# EXTRACT PROVIDED:
::::

Common Problems with Yarrow
Yarrow has very few pests or diseases. Its real challenges are about vigor and honesty, so let us handle them directly.
It spreads, sometimes aggressively. Yarrow travels by underground rhizomes and reseeds freely. Calscape notes plainly that it can become invasive in gardens that get regular water, so the wetter and richer your bed, the harder it pushes. This is a feature on a bank you want covered and a headache in a tidy border. To keep it in bounds, give it lean, dry, sunny conditions, edge the planting, deadhead before it sets seed if you do not want volunteers, and divide it every few years to refresh it and pull it back.
Flopping in shade or rich soil. A yarrow that sprawls open and blooms poorly is usually getting too much shade, too much water, or too much fertilizer. More sun and leaner conditions firm it back up.
It is mildly toxic to pets. Worth flagging honestly: yarrow is generally listed as mildly toxic to cats, dogs, and horses if eaten in quantity, and the ASPCA maintains the authoritative reference on plant toxicity for animals. Most pets ignore it and the risk is low, but if you have a pet that grazes on plants, check the current ASPCA listing and talk to your veterinarian before planting. We mention it so you can choose with eyes open, not to scare you off.
Where Can You Buy Yarrow in Santa Cruz County?

::::

# DATA PROVIDED:
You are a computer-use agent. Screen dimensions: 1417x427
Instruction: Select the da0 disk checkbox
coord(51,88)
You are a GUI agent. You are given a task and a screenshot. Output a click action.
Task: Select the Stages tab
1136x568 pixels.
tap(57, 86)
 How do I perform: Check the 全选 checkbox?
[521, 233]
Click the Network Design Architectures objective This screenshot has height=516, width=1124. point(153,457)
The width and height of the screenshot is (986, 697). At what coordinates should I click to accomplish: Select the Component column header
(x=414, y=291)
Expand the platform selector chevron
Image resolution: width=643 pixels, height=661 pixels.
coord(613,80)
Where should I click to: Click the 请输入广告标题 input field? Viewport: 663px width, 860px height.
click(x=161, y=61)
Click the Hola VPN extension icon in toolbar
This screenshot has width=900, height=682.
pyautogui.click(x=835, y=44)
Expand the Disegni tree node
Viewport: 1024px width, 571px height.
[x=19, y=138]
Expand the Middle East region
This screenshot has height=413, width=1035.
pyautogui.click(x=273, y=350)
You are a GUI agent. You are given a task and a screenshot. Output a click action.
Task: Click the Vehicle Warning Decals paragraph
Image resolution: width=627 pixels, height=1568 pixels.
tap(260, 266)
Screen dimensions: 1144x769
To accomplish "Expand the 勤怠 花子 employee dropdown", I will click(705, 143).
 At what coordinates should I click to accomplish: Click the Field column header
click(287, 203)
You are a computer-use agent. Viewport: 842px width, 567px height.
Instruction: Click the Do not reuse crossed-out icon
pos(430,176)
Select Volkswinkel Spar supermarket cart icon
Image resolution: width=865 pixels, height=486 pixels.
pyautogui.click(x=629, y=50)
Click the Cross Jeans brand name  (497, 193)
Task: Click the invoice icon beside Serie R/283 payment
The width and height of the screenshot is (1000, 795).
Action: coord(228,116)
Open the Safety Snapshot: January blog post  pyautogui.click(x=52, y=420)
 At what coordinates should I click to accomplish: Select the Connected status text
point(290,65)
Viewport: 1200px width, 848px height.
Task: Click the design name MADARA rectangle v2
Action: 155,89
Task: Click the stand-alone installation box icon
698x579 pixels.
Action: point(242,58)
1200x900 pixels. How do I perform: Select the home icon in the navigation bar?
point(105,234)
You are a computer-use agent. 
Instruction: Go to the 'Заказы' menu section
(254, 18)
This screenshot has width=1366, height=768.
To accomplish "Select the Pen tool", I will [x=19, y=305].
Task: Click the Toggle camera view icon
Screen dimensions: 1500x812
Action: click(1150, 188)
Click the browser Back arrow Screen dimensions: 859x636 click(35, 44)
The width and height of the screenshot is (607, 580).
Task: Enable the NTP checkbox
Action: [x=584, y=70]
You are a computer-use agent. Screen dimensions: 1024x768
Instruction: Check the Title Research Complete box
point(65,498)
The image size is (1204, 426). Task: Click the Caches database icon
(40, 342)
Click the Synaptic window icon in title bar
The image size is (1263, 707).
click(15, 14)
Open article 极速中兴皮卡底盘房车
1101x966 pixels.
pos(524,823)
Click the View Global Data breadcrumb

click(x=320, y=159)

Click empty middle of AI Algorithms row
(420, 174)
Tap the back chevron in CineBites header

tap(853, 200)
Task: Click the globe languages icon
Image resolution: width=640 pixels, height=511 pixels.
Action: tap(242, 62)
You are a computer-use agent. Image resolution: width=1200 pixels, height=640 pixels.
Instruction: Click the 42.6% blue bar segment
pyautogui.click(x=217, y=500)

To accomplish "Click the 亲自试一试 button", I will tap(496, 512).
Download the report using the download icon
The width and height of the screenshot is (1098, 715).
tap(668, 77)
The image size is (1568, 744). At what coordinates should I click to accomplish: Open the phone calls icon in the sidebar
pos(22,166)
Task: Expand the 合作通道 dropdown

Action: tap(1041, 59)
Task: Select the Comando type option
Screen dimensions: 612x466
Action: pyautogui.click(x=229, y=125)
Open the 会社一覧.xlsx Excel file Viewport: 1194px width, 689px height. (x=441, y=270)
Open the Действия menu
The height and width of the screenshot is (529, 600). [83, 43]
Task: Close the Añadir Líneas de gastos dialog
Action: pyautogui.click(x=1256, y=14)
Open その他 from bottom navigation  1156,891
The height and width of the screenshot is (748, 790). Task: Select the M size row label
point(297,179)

::::

# WHAT THE TASK REQUIRES:
Answer these questions from the text on yarrow problems above:
1. By what two means does yarrow spread?
2. What three causes does the text give for a yarrow that sprawls open and blooms poorly?
3. Which organization maintains the authoritative reference on plant toxicity for animals?

# WRITTEN SOLUTION:
1. It spreads by underground rhizomes and by reseeding freely.
2. Too much shade, too much water, or too much fertilizer.
3. The ASPCA.